Türkiye Materials 11 June 2008 16:25 (UTC +04:00)

Parliamentarians at Europe's human rights watchdog, the Council of Europe, are preparing to discuss an ongoing closure case against Turkey's ruling party at an urgent session later this month, and they announced yesterday that Foreign Minister Ali Babacan has also been invited to the critical gathering, which observers fear could result in a decision to put Turkey back on a list of countries that require monitoring of their democratic practices, reported World Bulletin.

The proposal to hold an urgent meeting came after a state prosecutor asked the Constitutional Court in March to close down the ruling Justice and Development Party (AK Party) on charges of becoming a "focal point for anti-secular activities." The proposal was introduced at the initiative of the heads of the assembly's five political groups and approved by the Parliamentary Assembly of the Council of Europe (PACE) Bureau during a recent meeting on May 29.

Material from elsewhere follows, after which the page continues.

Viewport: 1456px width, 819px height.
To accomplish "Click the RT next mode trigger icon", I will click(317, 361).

As of yesterday afternoon, officials at the Foreign Ministry were not able to say whether Babacan would accept the invitation by Strasbourg. The same officials, however, emphasized that the issue is being followed by Ankara "at highest level as a state affair."

Mevlüt Çavuşoğlu, an AK Party member and the head of the Turkish delegation to PACE, said Turkish parliamentarians have been exerting intense efforts for preventing a possible monitoring decision.

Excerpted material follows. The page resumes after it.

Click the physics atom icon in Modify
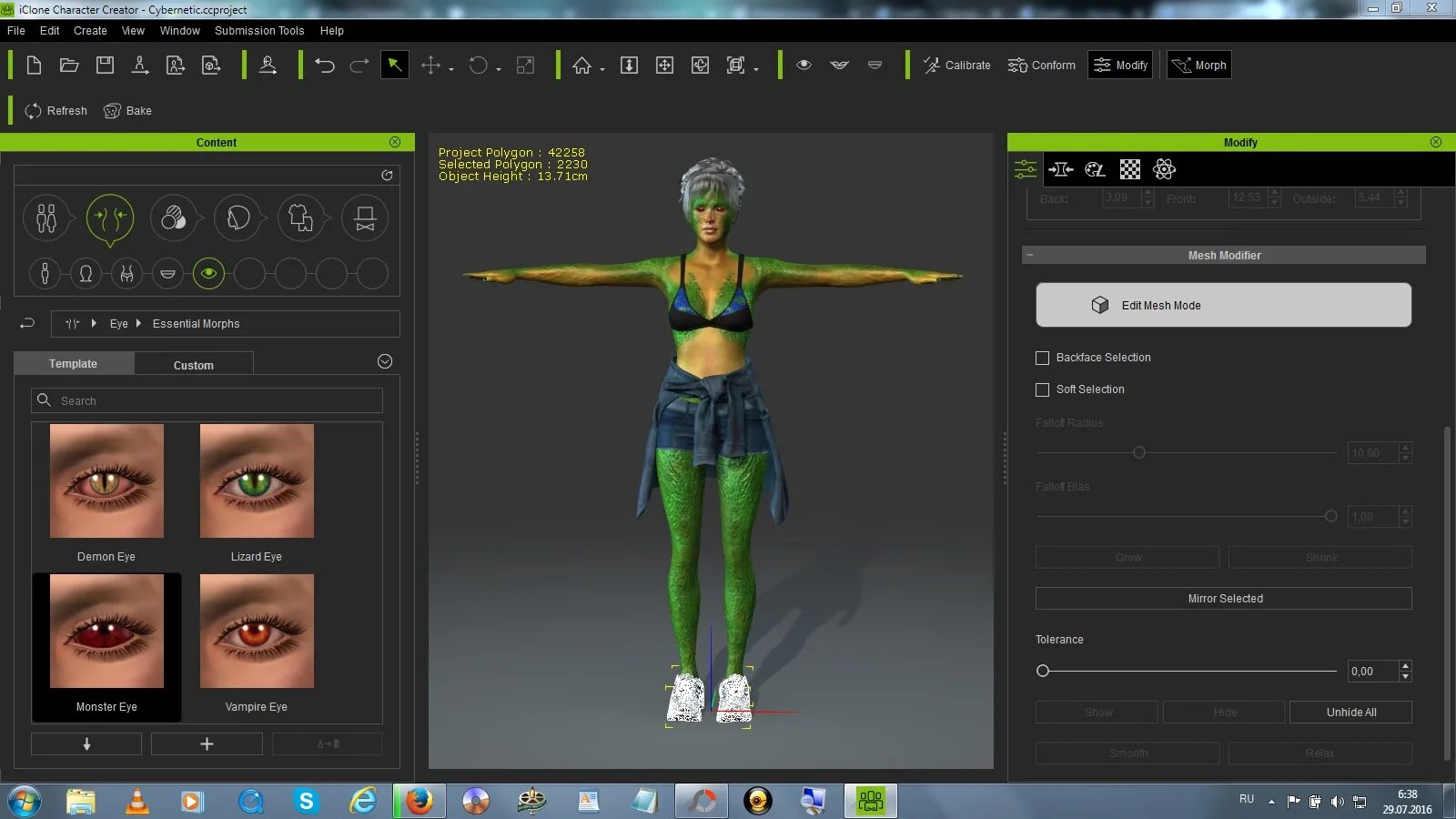Image resolution: width=1456 pixels, height=819 pixels. coord(1164,169)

A monitoring process will do serious damage to Turkey and it will be more difficult to get released from that process compared to the past, Çavuşoğlu told Today's Zaman, noting that he believed that PACE is not aiming to punish Turkey. They aim to help Turkey "overcome ongoing problems without crisis," he added, reiterating that the idea of an urgent debate has not been welcomed at all by Turkey.

"If a decision for holding an urgent debate on a particular country is made, the possibility of that country being put under monitoring procedure is high," Luc Van den Brande, a Belgian member of PACE, told Today's Zaman, noting that the most important reason for holding the debate was the closure case against the AK Party.

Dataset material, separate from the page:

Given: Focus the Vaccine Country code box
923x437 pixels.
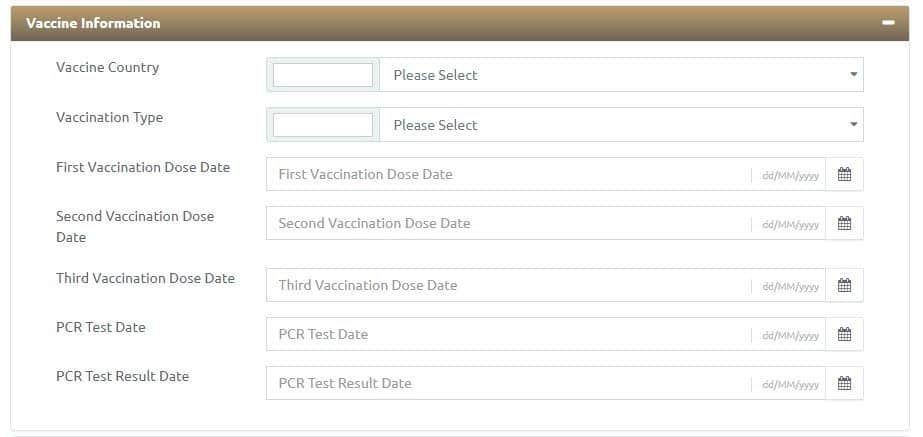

Last week, Turkey's Constitutional Court overturned a constitutional amendment that would have ended a ban on the Muslim headscarf in universities, a move that has widely been interpreted as indicating that the court is positioning itself above Parliament as a legislative organ. The headscarf ruling will play a central role in the closure case against the AK Party -- which has been in power since 2002 and was re-elected last July with an overwhelming 47 percent of the popular vote -- on charges of anti-secular activities. The chief prosecutor of the Supreme Court of Appeals, who filed the case, is also seeking to ban 71 AK Party members, including Prime Minister Recep Tayyip Erdoğan, as well as President Abdullah Gül, from belonging to a political party for five years.

In June 2004 PACE decided to end the monitoring of Turkey, declaring that the country had "achieved more reform in a little over two years than in the previous decade" and had clearly demonstrated its commitment and ability to fulfill its statutory obligations as a member state of the Council of Europe. Then, the assembly resolved to continue "post-monitoring dialogue" with Turkish authorities on a twelve-point list of outstanding issues. Only two other countries, Bulgaria and Macedonia, are in the process of post-monitoring dialogue.

Turkey has been a member of the Council of Europe since 1949, when it undertook to honor obligations concerning pluralist democracy, the rule of law and human rights enshrined in the organization's founding statute. The assembly's monitoring procedure -- which involves regular visits to the country and dialogue with its authorities -- was opened in 1996.

The PACE Monitoring Committee currently has 11 countries under monitoring procedure: Albania, Armenia, Azerbaijan, Bosnia and Herzegovina, Georgia, Moldova, Monaco, Montenegro, Russian Federation, Serbia and Ukraine.